Appeals Court CON Rulings Block New RTP Hospital

By Carolina Journal Staff

  • A split North Carolina Court of Appeals panel has blocked UNC Health’s plans for a new 40-bed hospital in Research Triangle Park.
  • The majority in a 2-1 decision determined that the case should return to an administrative law judge to determine whether the absence of zoning for a hospital in RTP would kill UNC’s chances for winning a state-required certificate of need.
  • In a separate case, a unanimous Appeals Court panel helped revive the prospects for Mission Health’s proposed emergency department in Arden. An administrative law judge had blocked Mission’s CON because state regulators had failed to hold a required public hearing.

The North Carolina Court of Appeals has created a new roadblock for UNC Health’s plans to build a 40-bed hospital in Research Triangle Park. In a separate ruling, the court has revived the possibility of a new Mission Health emergency department in Buncombe County.

The court released both decisions Tuesday morning in its latest cases involving certificate-of-need disputes. The CON is a state government document health care providers must secure before building or expanding facilities in North Carolina.

In the RTP case, the court split, 2-1, over whether an administrative law judge had ruled correctly in affirming UNC’s plans to expand into Durham County. Duke Health had challenged UNC’s plans. State regulators had chosen UNC over Duke to win a CON for 40 new beds in the Durham-Caswell county area.

Appellate Judges Hunter Murphy and Michael Stading upheld much of Administrative Law Judge Melissa Owens Lassiter’s decision favoring UNC Health. But Murphy and Stading agreed to send the case back to Lassiter to deal with one issue.

Current RTP zoning rules would prevent a new hospital. The Appeals Court majority questioned Lassiter’s treatment of that concern, including her consideration of an alternate hospital site not included in the original CON application.

“[M]uch of the ALJ’s reasoning was unsound insofar as it treated the presence of the zoning requirements and covenants as unproblematic and considered the alternative site in the determination of whether the CON should issue,” Murphy wrote.

“In particular, the ALJ should give due consideration to the possibility that a potential inability to change RTP’s applicable covenants could result in substantial cost being passed to patients,” he added. “While the ALJ appears to have been satisfied with the likelihood that both the zoning restrictions and applicable covenants could be amended as necessary to accommodate the proposed UNC facility given a recent history of amendments to permit the construction of a fire station and a school, the final decision makes no meaningful reference to the financial ramifications of a failure to amend either.”

Judge Jefferson Griffin agreed with Murphy and Stading in upholding the portions of Lassiter’s ruling favoring UNC Health. He dissented from the decision to send the case back to the ALJ.

“UNC provided drawings of its site plan and floor plan and explained how the construction was designed to be efficient for the provision of services based on ‘best practice methodologies’ while preventing unnecessary costs,” Griffin wrote. “UNC also explained that even though the project would be capital intensive, there was funding set aside to ensure the project could be completed without increasing costs.”

“Although UNC’s proposed site required rezoning, UNC anticipated having the property rezoned and indicated that it would work with Durham County and the Research Triangle Foundation to achieve the rezoning required,” Griffin added. “UNC also supplied a letter of support from the CEO of the Research Triangle Foundation. There was also testimony at the hearing indicating CON applications are almost never denied due to the fact that a site needs to be rezoned.”

In the Buncombe County case, Administrative Law Judge David Sutton issued a June 2023 decision rejecting a CON for Mission Health’s proposed emergency department in Arden. Sutton based the decision on the fact that state regulators held no public hearing during the CON application process as required by law.

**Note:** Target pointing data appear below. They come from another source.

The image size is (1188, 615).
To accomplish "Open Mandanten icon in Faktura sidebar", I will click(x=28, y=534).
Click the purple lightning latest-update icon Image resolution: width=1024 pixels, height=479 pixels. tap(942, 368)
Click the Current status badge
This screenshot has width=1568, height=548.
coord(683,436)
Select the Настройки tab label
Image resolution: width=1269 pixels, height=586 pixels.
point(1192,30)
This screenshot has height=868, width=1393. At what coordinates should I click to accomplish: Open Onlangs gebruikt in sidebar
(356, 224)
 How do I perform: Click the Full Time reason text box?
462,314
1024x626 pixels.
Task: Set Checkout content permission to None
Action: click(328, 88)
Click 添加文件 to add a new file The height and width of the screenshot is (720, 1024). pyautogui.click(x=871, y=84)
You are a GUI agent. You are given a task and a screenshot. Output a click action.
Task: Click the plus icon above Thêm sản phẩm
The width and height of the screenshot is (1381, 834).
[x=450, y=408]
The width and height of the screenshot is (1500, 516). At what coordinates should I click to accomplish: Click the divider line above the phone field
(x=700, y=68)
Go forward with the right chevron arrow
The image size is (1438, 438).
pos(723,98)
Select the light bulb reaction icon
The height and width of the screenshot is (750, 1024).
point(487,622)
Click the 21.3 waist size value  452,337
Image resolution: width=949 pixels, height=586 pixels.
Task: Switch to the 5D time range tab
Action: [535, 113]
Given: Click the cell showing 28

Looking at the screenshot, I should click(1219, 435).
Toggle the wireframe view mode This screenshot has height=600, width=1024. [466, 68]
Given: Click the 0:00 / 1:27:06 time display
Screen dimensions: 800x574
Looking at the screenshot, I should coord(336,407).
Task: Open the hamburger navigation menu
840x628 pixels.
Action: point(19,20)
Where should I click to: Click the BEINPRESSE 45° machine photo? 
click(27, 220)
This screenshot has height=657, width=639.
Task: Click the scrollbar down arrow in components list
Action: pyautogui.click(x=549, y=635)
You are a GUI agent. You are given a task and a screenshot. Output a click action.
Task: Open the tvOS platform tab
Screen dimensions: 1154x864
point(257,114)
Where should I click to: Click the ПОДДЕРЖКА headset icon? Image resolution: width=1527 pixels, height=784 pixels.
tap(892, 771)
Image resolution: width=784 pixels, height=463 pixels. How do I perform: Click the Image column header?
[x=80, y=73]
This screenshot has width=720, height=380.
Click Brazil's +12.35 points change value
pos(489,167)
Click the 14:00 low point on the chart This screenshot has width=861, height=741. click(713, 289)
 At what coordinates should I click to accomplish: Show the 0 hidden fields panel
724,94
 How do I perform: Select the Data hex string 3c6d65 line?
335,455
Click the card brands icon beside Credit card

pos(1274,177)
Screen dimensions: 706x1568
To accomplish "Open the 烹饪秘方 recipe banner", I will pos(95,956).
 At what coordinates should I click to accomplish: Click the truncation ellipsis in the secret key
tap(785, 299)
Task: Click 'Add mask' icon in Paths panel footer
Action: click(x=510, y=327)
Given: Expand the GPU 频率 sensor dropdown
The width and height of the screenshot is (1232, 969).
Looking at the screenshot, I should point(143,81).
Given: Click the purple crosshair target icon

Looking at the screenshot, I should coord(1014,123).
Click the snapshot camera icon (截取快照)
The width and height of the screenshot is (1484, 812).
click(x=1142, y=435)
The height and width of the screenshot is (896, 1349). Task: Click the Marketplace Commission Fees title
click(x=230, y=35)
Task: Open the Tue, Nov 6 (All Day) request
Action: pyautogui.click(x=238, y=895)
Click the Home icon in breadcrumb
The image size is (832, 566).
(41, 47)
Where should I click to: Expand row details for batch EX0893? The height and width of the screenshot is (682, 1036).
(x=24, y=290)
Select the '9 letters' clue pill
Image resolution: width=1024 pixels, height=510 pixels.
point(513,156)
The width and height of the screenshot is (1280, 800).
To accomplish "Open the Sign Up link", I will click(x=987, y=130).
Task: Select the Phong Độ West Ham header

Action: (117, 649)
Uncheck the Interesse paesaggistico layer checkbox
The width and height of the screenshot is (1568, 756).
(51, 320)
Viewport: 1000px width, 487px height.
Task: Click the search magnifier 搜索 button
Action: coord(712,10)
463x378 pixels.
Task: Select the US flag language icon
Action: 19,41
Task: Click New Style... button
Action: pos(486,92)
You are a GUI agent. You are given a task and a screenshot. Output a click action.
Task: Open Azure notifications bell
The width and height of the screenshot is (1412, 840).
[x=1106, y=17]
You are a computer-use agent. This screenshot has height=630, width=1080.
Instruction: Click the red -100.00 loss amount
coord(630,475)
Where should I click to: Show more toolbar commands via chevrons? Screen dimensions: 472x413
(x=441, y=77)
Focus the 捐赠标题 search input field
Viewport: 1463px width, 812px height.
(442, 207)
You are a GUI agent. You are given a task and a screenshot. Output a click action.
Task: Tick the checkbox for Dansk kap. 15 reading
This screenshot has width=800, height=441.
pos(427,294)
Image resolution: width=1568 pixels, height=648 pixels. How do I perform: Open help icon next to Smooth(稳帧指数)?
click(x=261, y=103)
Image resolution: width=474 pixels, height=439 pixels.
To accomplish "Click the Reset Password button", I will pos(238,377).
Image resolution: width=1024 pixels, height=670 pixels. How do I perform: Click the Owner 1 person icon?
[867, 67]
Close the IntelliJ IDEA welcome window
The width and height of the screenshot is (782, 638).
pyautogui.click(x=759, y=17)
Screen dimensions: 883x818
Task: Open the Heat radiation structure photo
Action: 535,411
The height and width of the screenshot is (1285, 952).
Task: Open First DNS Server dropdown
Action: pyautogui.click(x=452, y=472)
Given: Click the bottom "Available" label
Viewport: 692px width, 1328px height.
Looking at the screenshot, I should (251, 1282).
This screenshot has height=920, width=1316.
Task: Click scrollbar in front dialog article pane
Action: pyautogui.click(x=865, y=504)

Competitor health care providers had argued that the lack of a public hearing hurt them.

“Here, Advent and Pardee do not satisfy their burden to show substantial prejudice occurred,” Murphy wrote. “Setting aside the procedural harm done to Advent, Pardee, and the public when the Agency failed to hold a public hearing, the ALJ did not evaluate specific evidence on the record which would indicate whether or not any concrete harm came to Advent and Pardee that was not the result of generalized market competition. As we have repeatedly held, ‘mere competitive advantage [is] an insufficient basis upon which to argue prejudice.’”

Opponents of the new emergency department will have another chance to show harm from Mission’s plans.

“[J]ust as the absence of a hearing does not automatically constitute substantial prejudice, our caselaw does not categorically preclude increased competition from constituting substantial prejudice; rather, to constitute substantial prejudice, a market competitor appealing to the ALJ must make a specific argument as to how that increased competition concretely affects their provision of services,” Murphy wrote.

Judge Fred Gore joined Murphy’s opinion. Griffin concurred in the result of the case without signing on to Murphy’s opinion.